(Dati di puntamento su pagine e schermate)
"""
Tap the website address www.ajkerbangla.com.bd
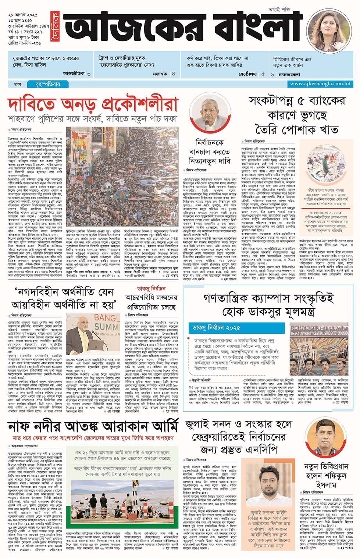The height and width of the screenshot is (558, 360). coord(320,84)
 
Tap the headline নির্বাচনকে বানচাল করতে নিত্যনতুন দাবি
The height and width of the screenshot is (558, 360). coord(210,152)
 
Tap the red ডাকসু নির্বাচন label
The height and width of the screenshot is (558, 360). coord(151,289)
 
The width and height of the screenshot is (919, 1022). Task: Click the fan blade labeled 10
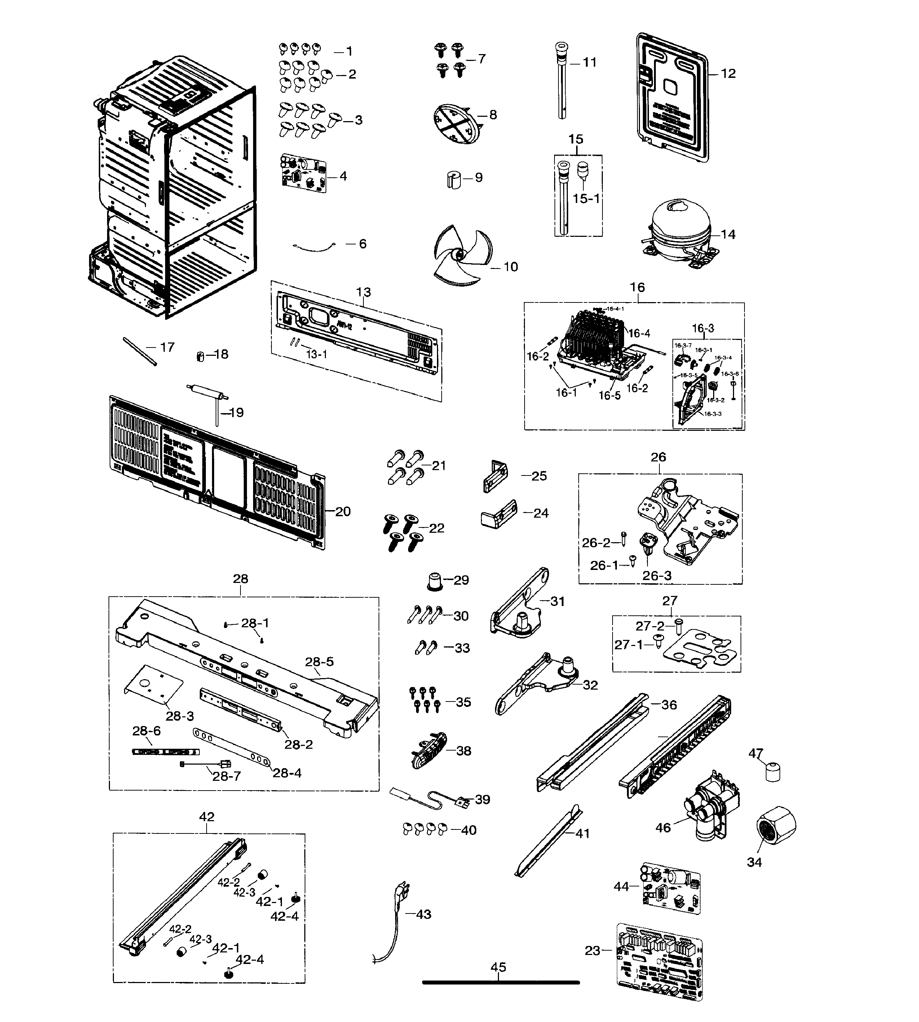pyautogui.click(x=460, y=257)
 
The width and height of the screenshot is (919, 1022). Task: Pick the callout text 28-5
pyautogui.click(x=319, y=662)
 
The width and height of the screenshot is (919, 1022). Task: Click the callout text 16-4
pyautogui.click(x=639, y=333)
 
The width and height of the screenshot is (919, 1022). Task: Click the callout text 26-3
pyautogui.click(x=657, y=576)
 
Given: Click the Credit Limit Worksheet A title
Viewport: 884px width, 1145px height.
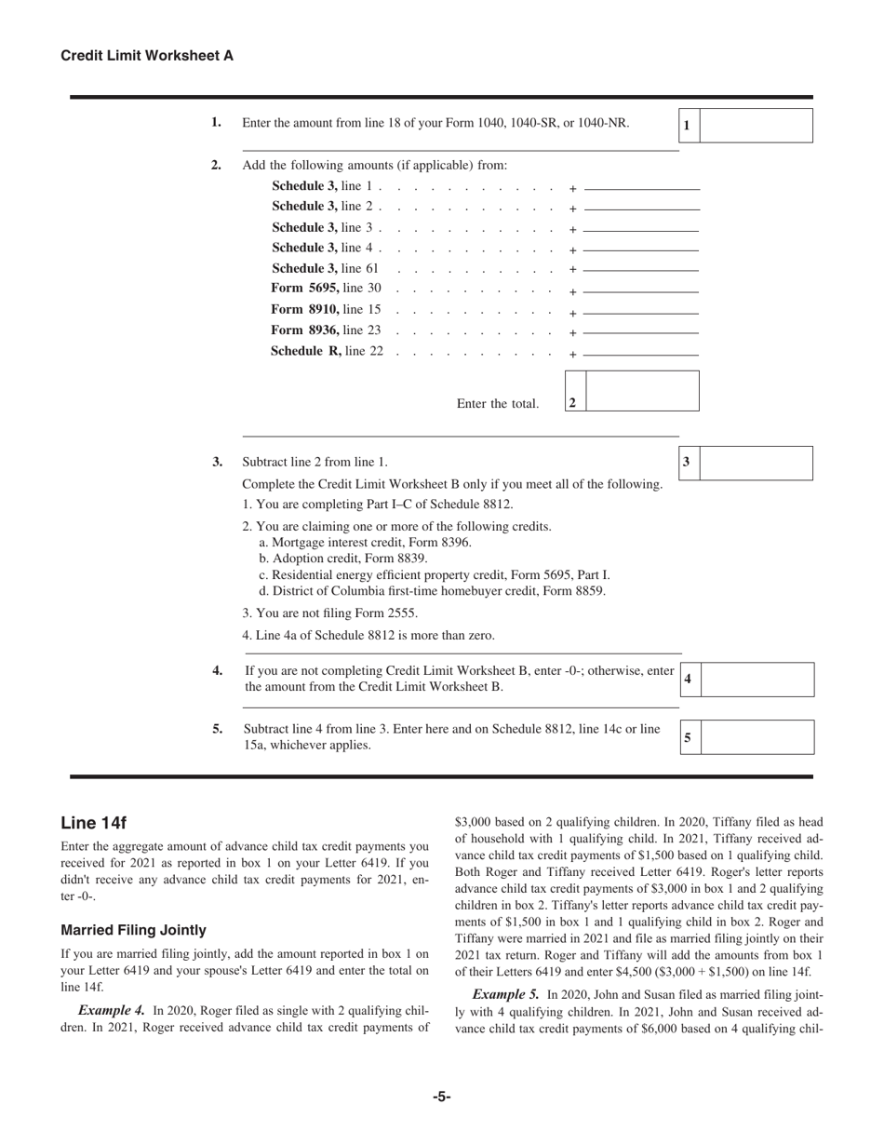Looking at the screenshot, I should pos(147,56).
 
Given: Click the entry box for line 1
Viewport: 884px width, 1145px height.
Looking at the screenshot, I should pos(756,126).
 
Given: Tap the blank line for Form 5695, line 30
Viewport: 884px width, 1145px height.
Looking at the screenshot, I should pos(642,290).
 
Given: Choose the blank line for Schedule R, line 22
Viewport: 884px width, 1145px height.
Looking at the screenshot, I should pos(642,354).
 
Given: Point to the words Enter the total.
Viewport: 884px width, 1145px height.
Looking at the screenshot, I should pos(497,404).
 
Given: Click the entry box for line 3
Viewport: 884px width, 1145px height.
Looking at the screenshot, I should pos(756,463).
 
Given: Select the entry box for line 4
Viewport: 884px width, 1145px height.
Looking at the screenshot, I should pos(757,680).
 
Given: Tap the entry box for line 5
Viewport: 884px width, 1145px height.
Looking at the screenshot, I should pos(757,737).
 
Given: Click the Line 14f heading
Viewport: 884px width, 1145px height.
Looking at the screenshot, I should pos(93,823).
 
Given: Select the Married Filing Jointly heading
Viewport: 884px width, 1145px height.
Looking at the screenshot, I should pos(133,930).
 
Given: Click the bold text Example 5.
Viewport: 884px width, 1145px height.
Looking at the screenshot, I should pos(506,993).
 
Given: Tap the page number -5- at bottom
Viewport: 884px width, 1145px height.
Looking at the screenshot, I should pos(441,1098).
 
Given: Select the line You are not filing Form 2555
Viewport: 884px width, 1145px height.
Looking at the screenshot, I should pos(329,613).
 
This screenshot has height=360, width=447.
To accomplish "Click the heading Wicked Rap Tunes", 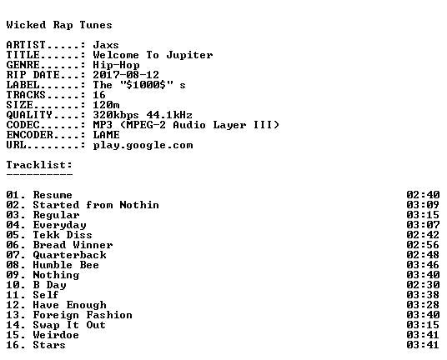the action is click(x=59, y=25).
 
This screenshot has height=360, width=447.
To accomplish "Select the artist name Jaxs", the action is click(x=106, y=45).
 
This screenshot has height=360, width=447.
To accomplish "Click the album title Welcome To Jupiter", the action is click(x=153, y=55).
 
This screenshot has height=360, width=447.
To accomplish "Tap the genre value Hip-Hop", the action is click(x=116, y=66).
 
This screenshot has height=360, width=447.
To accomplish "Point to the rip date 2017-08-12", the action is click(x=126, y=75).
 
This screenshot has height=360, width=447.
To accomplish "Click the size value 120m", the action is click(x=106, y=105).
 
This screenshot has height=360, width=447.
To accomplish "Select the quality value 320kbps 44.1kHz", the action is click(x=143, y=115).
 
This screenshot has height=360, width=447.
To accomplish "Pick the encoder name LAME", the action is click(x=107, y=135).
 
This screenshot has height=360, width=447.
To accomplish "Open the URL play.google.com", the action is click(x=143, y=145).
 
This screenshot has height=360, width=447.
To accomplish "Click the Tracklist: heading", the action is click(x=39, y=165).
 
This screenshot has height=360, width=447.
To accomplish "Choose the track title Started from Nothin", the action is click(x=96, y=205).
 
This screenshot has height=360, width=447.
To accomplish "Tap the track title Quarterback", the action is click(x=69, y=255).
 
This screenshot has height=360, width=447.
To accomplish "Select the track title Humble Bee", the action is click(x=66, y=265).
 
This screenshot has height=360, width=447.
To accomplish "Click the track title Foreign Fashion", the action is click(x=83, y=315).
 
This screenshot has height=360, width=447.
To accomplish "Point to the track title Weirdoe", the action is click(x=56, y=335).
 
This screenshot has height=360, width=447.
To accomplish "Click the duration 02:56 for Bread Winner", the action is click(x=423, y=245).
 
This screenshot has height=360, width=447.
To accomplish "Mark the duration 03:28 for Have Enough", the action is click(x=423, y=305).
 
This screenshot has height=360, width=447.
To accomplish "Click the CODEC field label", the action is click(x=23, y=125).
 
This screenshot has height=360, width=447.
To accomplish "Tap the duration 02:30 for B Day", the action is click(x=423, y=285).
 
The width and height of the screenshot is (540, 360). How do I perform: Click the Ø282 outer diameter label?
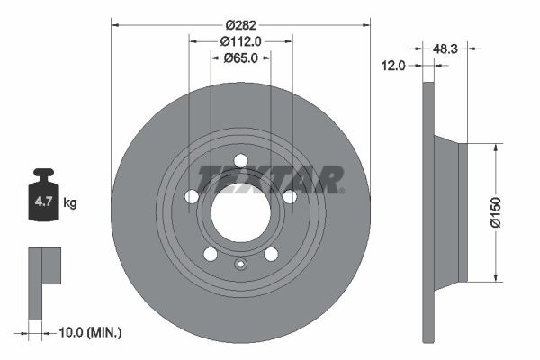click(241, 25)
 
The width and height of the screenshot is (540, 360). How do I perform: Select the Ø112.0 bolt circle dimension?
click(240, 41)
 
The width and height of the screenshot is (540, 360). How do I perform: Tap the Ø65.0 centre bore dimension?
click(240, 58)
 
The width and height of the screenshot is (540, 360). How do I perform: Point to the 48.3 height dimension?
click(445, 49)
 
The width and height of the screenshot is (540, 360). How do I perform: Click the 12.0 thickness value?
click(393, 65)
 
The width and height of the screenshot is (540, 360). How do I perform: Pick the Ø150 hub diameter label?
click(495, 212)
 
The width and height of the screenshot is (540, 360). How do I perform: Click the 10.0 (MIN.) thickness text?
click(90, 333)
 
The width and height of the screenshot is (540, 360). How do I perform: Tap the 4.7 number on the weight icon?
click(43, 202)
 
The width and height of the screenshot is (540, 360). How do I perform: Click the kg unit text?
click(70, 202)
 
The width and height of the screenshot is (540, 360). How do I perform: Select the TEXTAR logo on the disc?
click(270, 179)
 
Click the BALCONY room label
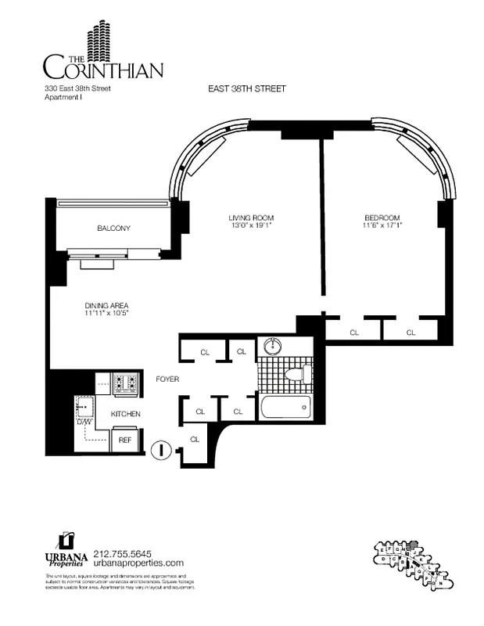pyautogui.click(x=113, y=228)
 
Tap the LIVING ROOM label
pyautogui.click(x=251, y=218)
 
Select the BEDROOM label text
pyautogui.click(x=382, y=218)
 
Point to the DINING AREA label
"""
Disponga come CSV a due colonne, "testo" e "risposta", le righe che vanno dalla riga contenente "callout text 26-3" alla riga contenente "pyautogui.click(x=657, y=576)", entrambe incluse, con una riga del CSV per ogni testo e la relativa risposta. Racchiuda ciascun campo tra virgolette e sostituisca gli a capo con spazi.

#### Risultato atteso
testo,risposta
"The width and height of the screenshot is (919, 1022). Task: Click the callout text 26-3","pyautogui.click(x=657, y=576)"